In Rajasthan, officials review purchasing under the free medicine scheme and are tracing Coldrif consignments across Sikar and Bharatpur. Civil society groups urge a national registry for pediatric adverse drug events and random testing of all pediatric syrups sold in India.
Pharmacists are advising parents to hold any bottle of Coldrif Cough Syrup, batch SR-13, and to inform authorities immediately. Hotlines have been set up in Madhya Pradesh and Tamil Nadu for reports of suspected cases.
There are hard lessons in every corner of this story. Substituting industrial solvents for pharmaceutical-grade ones kills. Checks that work for exports but not for home markets put Indian children at risk. Doctors need reliable supply chains, clear guidance, and accountability that does not scapegoat them alone.

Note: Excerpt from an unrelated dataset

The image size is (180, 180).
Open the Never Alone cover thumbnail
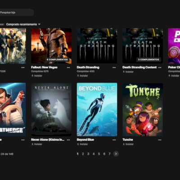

Families need transparency and swift recalls when risks emerge. Regulators need testing capacity and real-time data across states. Manufacturers need to know that cutting corners will cost them their licences, their freedom, and their reputation.
For now, Parasia waits. Sirens still echo on the highway to Nagpur. Doorways hold pairs of tiny shoes that will never be worn again. The state promises justice, the centre promises reform, and the police promise arrests. The bottles remain, lined up like small headstones, a bitter symbol of how medicine meant to heal turned into poison.